As a kind of populist retort to (or equivalent of) inherited, aristocratic class privilege, in modern democracies a tendency has taken place whereby ordinary citizens see any opinion or action as rendered respectively infallible or morally irreproachable by virtue of the fact that it happens to be their own: they cannot be or do wrong, are simply incapable of it. Further, they believe that value refers to their own possessions, other people’s belongings being characterized as junk (to demonstrate that their neighbors’ property is garbage, they may be willing to wreck it). The junk part luckily might not have to amount to a great deal, since a kindred thesis holds that everything on earth, indeed in the solar system and galaxy, rightfully and by the decree of destiny, belongs to their nation or, to be more precise, to them personally and individually, to the actual exclusion of most of their compatriots who after all are not hundred-per-cent specimens of that nation. Some of this grew out of the attitude of the Westerner toward the indigenous population, but is part of a very fundamental tendency, a human tendency that in turn originates in a natural one.
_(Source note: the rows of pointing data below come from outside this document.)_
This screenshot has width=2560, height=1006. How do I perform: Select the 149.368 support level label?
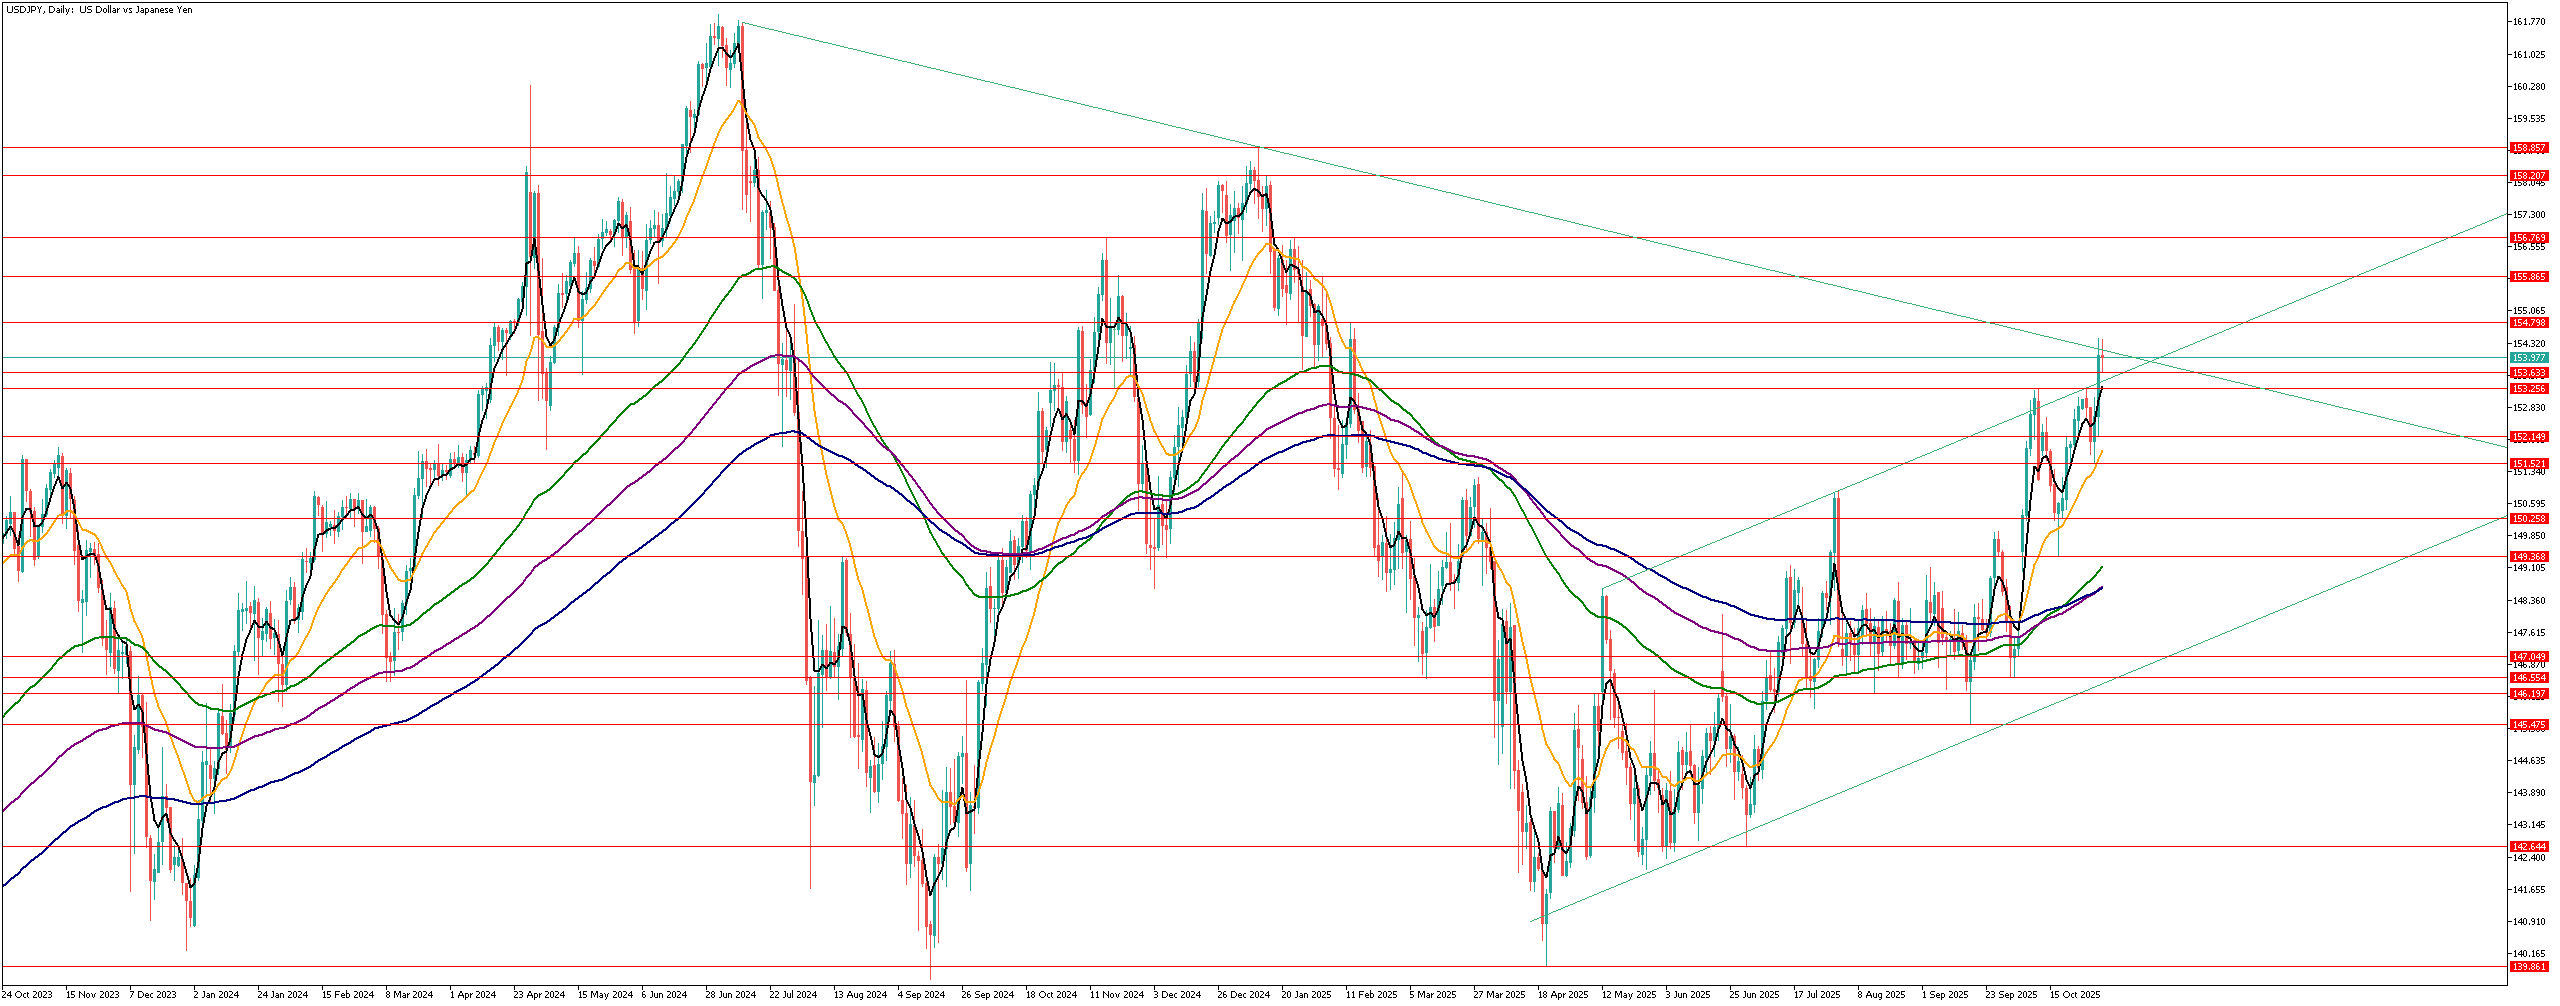point(2529,557)
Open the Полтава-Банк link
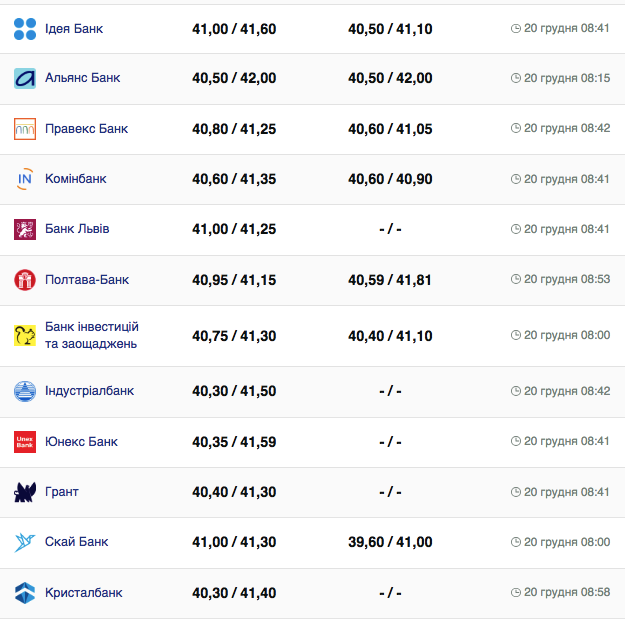The image size is (631, 622). 87,280
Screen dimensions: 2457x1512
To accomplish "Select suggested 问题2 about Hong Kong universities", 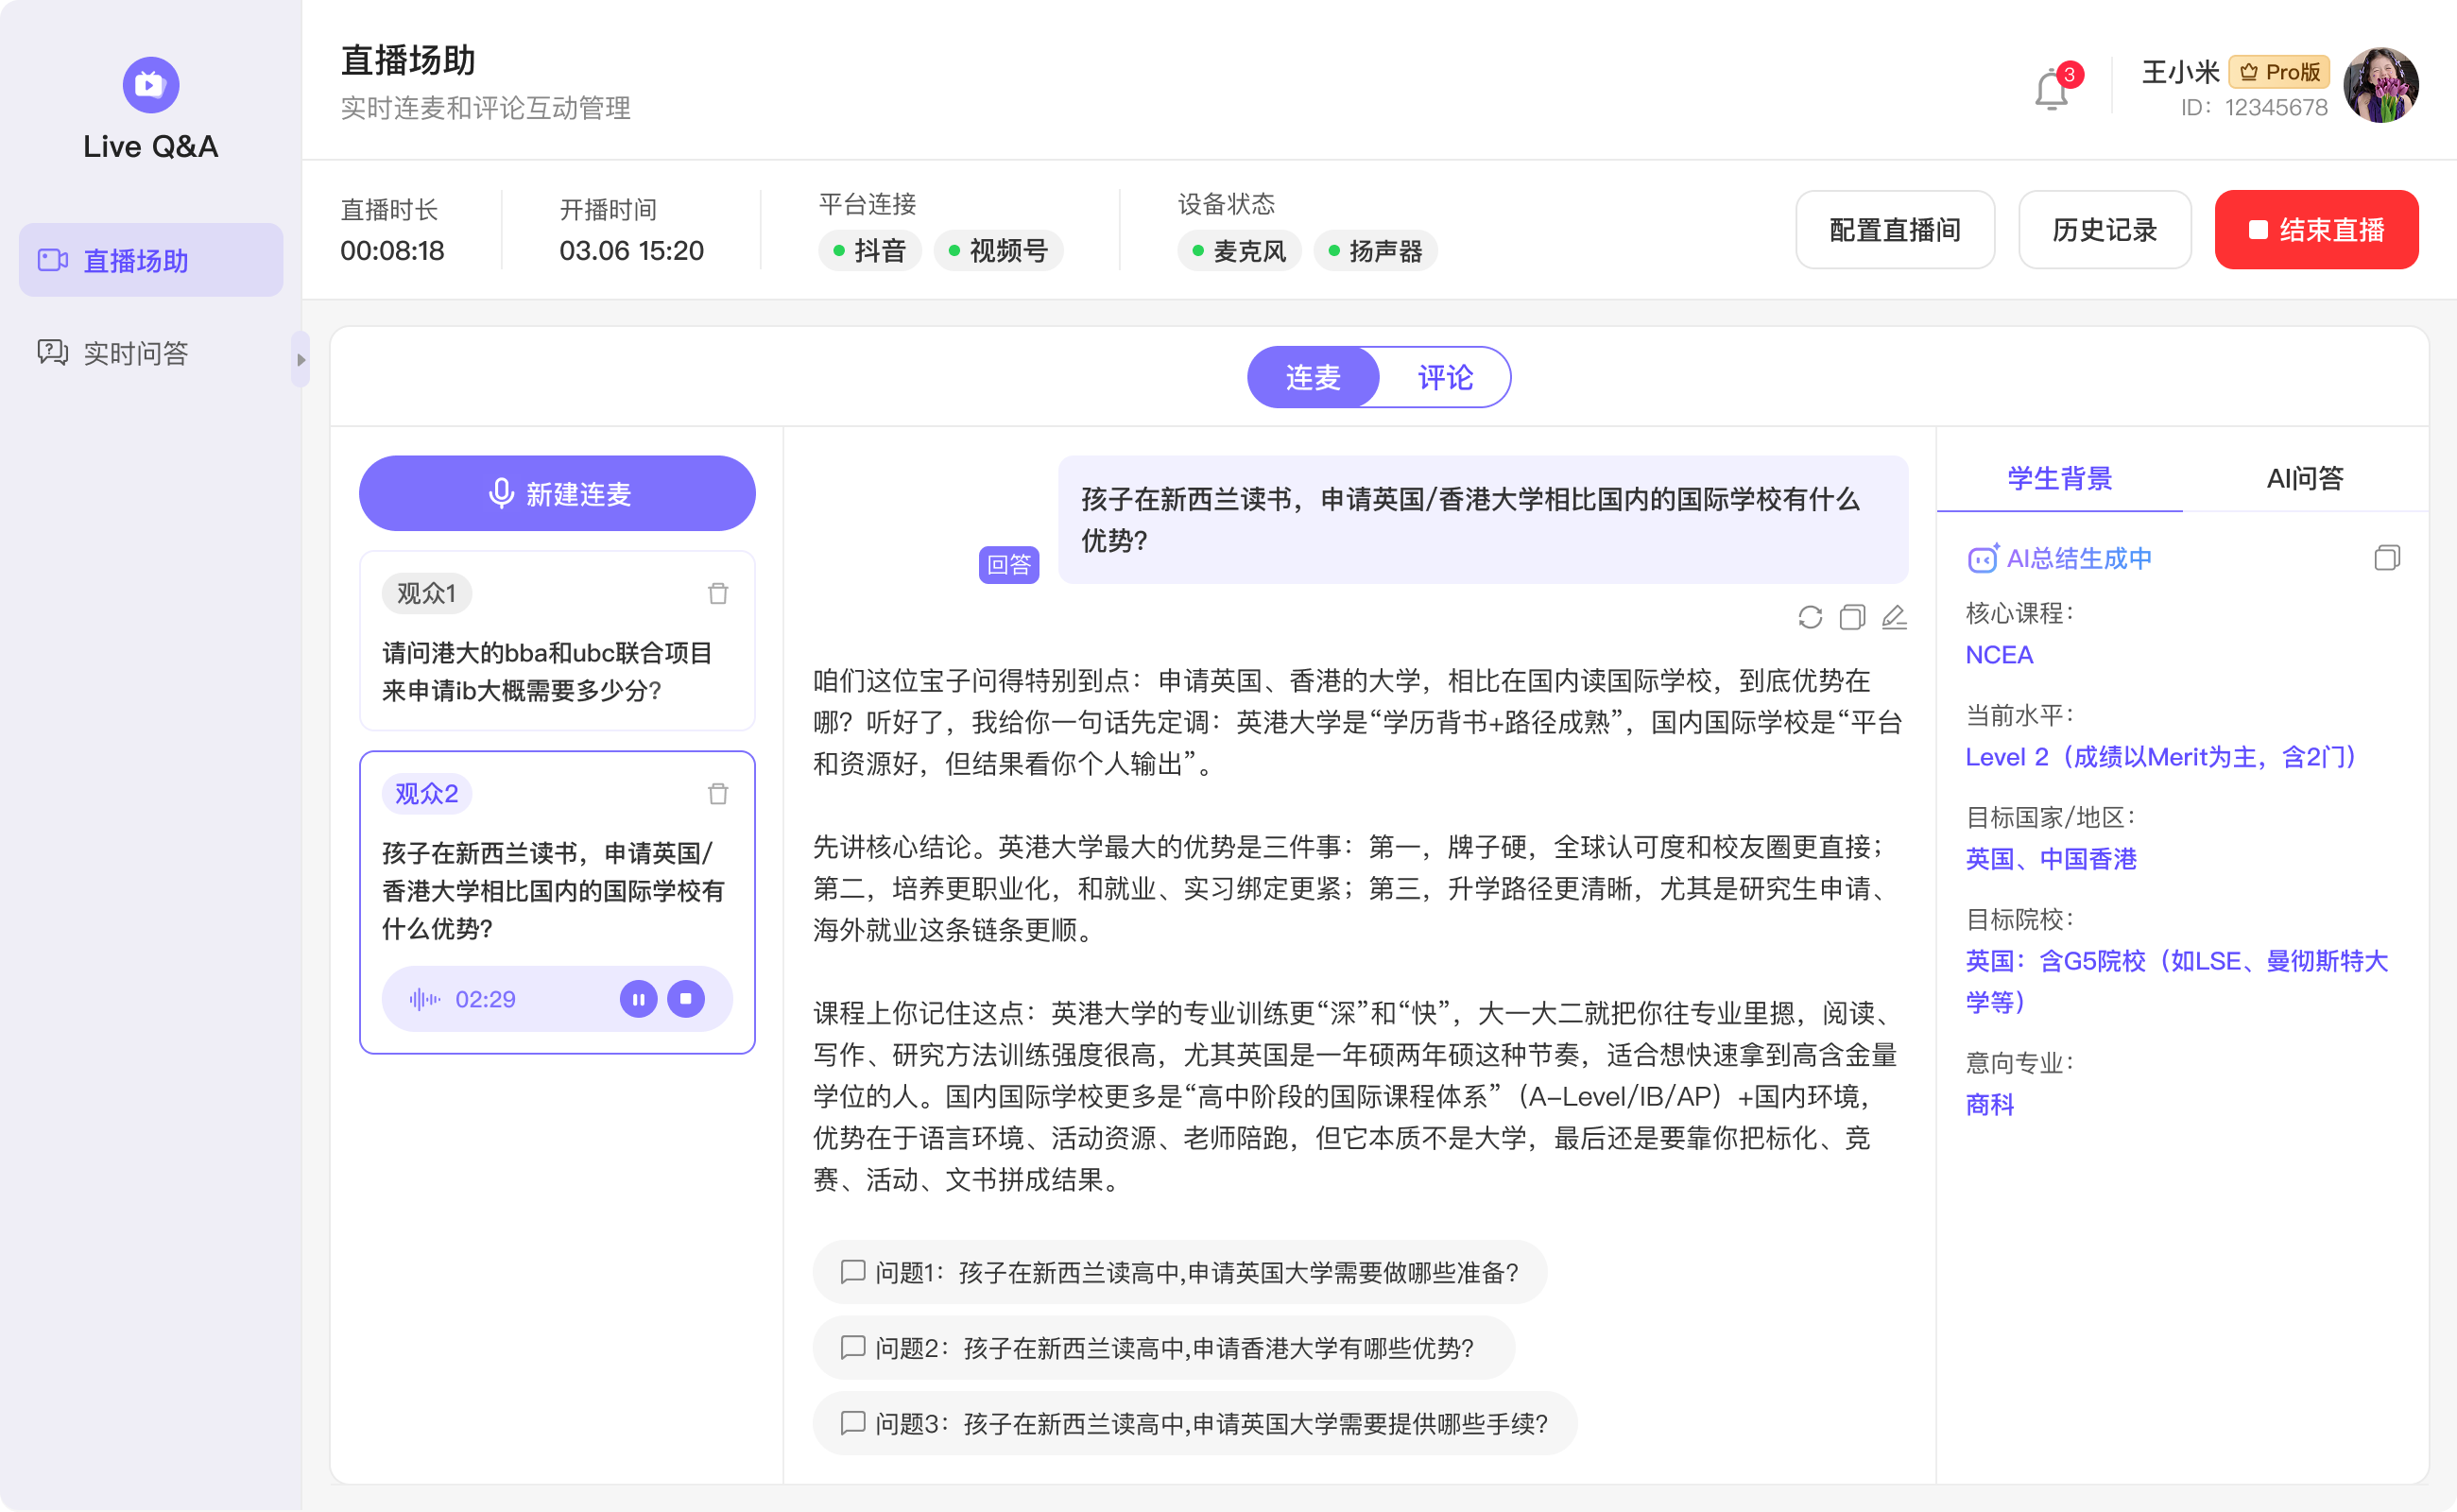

We do not in any way wish to comment unfavorably on the concept of human rights, for they assert freedoms that all human beings should be accorded on purely consequentialist grounds. Yet when you posit rights as conferred on humans by absolute authority or given a priori and inalienably possessed, you invite the sort of skeptical stance that has actually been adopted by numerous contemporary philosophers. (But if all one means by inalienable is that they should not be violated, we emphatically agree.)

In section 6. 5. we referred to the difficulties inherent in the concept of equality as demanded by justice. A certain measure of equality as fairness was already recognized by the first legal codes known to us (cf. Hammurabi’s Code), thus we cannot assert that right was exclusively reserved for the powerful even in primeval times. It particularly played a role in Greek thought. Aristotle’s approach in the Nicomachean Ethics has been summarized as “treat equals equally, unequals unequally.” Various subsequent formulations throughout history show a development toward equality of opportunities, rights, even of outcome. Underlying this is the increasing awareness that unless human beings are treated as equal in some very fundamental ways, a great deal of calamity will eventually ensue.

While reason counsels peaceful mutual compromise–a social contract–privilege has to rely on force and falsehood, both of which provide risky, unsafe protection, causing as they do latent tensions: smoldering resentment on one side, hidden uneasiness and anxiety on the other. A great deal of lip service and empty conference-platform rhetoric laud equality, while its most fundamental premises are violated by the preferential practices of wide segments of probably every society on earth day by day. And so the game of mutual additions and subtractions goes on, perhaps less blatantly in some places than in others, on the whole less excessively with the progress of time, but still in our age, though its absurdities are becoming gradually more transparent and its articles of faith ever more untenable.

Even “treat equals equally, unequals unequally” could be interpreted so as to apply, in a very broad sense, to all cases of what today are called human-rights violations; but it could easily be used also to bolster up the most excessive claims to exclusive, oppressive privilege. That is why general formulas cast in nonexact language must be amply illustrated by concrete example. The instances provided above indicate some of the areas where the abstract term “equality” should apply, aspects from which the principle that all human beings are equal holds if desirable consequences constitute the criterion of value. When it is violated, in the long term it tends to make life miserable for everyone, yet it takes nearly superhuman strength in a community where they are deeply entrenched for any one individual to break out of them.